* **The task**:
Starting with the line that holds "The width and", repeat each line through the last one below, exactly. Pictures stay out.

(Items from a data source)
──────────

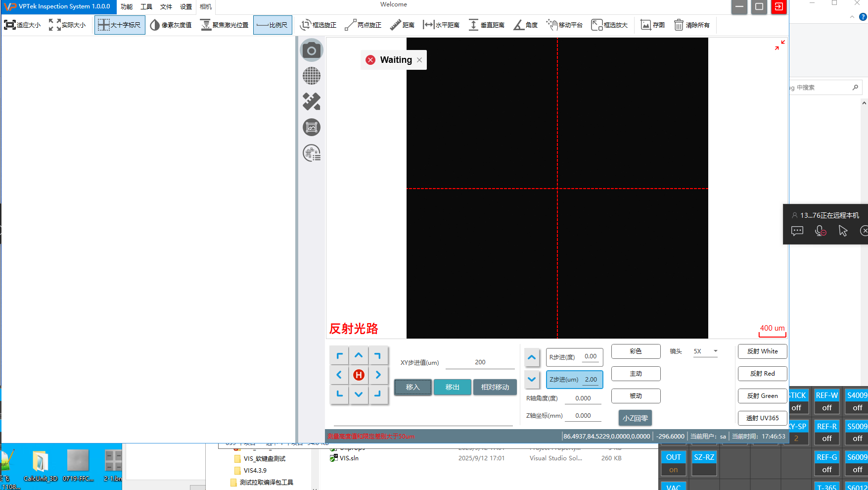Toggle the 大十字标尺 crosshair ruler
This screenshot has width=868, height=490.
[x=120, y=25]
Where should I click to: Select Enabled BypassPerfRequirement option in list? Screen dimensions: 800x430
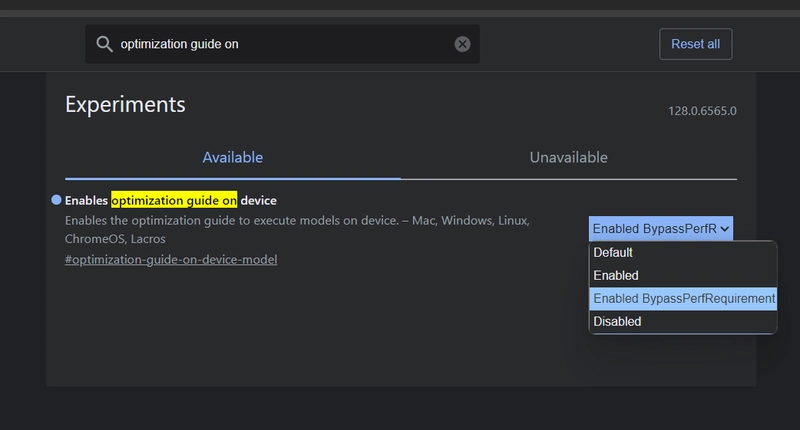[683, 298]
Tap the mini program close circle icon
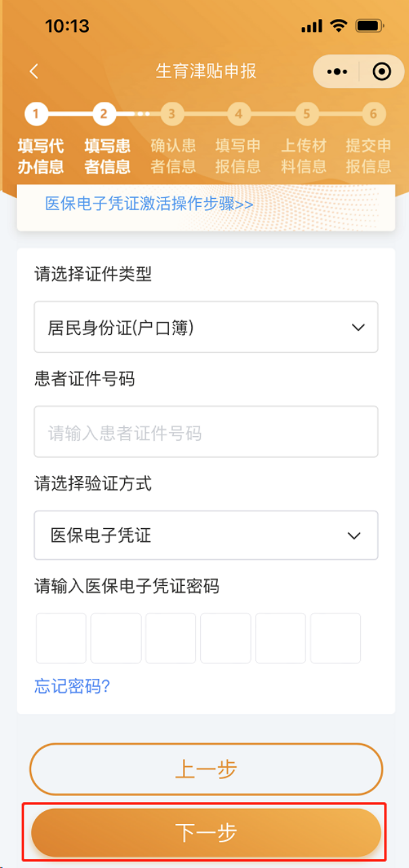409x868 pixels. pyautogui.click(x=382, y=71)
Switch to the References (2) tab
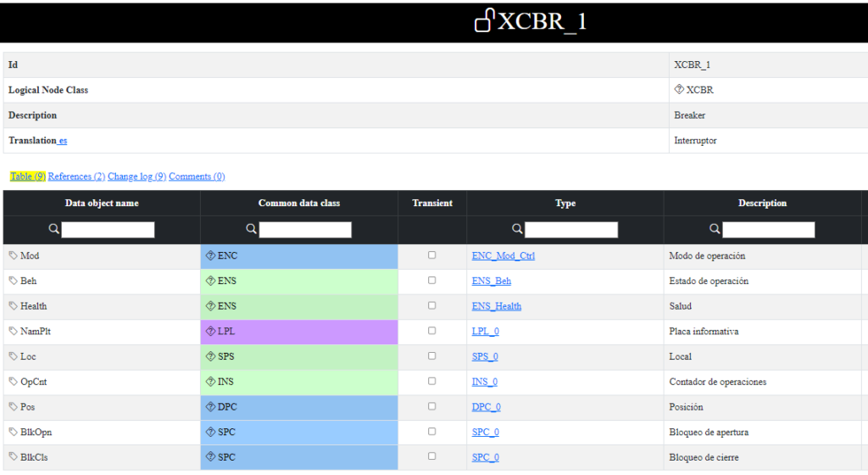868x475 pixels. [x=76, y=176]
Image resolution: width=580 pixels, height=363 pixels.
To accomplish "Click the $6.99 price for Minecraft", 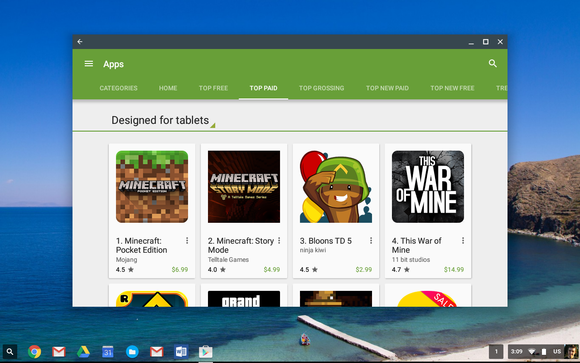I will pos(180,270).
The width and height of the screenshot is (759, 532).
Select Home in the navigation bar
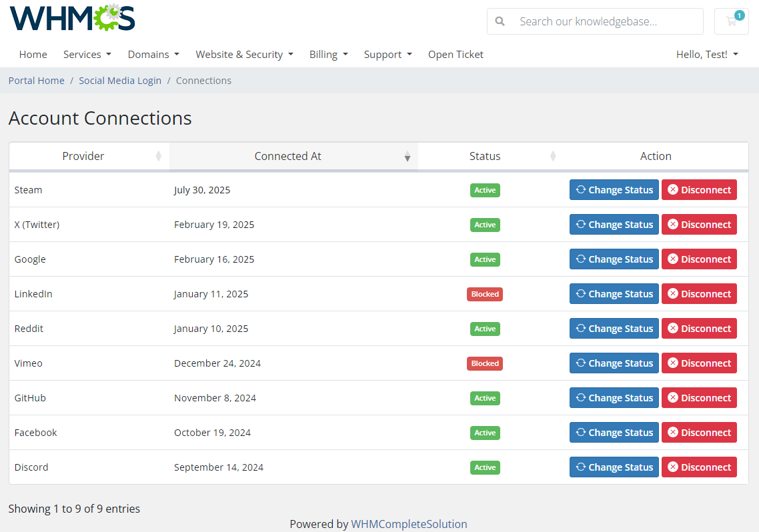pyautogui.click(x=33, y=54)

──────────

* **Answer box**:
The width and height of the screenshot is (759, 532).
Select Home in the navigation bar
pyautogui.click(x=33, y=54)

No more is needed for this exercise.